I have come to my garden-my sister, my bride. I gather my myrrh with my spices. I eat my honeycomb with my honey. I drink my wine with my milk. Eat, friends! Drink, be intoxicated with love!
I sleep, but my heart is awake. A sound! My love is knocking! Open to me, my sister, my darling, my dove, my perfect one. For my head is drenched with dew, my hair with droplets of the night.
I have taken off my clothing. How can I put it back on? I have washed my feet. How can I get them dirty?
My love thrust his hand through the opening, and my feelings were stirred for him.
I rose to open for my love. My hands dripped with myrrh, my fingers with flowing myrrh on the handles of the bolt.
I opened to my love, but my love had turned and gone away. I was crushed that he had left. I sought him, but did not find him. I called him, but he did not answer.
The guards who go about the city found me. They beat and wounded me; they took my cloak from me- the guardians of the walls.
Young women of Jerusalem, I charge you: if you find my love, tell him that I am lovesick.
What makes the one you love better than another, most beautiful of women? What makes him better than another, that you would give us this charge?
My love is fit and strong, notable among ten thousand.
His head is purest gold. His hair is wavy and black as a raven.
His eyes are like doves beside streams of water, washed in milk and set like jewels.
His cheeks are like beds of spice, towers of perfume.
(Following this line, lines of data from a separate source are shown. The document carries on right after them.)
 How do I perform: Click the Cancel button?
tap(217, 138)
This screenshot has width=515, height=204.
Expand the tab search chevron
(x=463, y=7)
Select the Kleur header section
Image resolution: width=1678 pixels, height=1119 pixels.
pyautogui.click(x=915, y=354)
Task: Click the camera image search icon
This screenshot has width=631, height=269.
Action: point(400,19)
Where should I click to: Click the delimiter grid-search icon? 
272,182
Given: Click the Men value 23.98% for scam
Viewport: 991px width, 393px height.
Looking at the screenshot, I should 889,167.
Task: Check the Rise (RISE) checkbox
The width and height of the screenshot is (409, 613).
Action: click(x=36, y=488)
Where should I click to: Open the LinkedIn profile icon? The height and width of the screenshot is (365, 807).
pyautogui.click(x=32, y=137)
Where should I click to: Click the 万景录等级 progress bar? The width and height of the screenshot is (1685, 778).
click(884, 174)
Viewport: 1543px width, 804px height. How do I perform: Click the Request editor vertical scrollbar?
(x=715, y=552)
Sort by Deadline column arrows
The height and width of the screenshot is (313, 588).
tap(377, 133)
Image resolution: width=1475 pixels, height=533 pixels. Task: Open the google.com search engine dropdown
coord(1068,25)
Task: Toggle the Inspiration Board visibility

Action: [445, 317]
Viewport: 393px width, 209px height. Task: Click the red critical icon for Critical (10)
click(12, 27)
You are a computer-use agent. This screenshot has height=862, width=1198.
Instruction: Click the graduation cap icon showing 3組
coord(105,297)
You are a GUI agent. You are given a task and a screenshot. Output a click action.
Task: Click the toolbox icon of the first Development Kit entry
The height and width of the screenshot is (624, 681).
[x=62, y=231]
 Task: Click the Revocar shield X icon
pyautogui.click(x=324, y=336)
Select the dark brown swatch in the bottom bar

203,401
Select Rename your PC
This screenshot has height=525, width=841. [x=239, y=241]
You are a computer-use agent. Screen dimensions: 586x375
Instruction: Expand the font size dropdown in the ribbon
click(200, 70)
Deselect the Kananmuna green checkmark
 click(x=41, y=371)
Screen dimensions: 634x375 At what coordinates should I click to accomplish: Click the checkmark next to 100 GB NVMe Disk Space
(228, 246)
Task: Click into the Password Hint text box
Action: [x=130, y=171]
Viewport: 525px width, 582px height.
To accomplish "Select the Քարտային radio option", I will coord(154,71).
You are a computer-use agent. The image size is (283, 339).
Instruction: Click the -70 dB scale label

His lips are lilies, dripping with flowing myrrh.
His arms are rods of gold set with topaz. His body is an ivory panel covered with sapphires.
His legs are alabaster pillars set on pedestals of pure gold. His presence is like Lebanon, as majestic as the cedars.
His mouth is sweetness. He is absolutely desirable. This is my love, and this is my friend, young women of Jerusalem.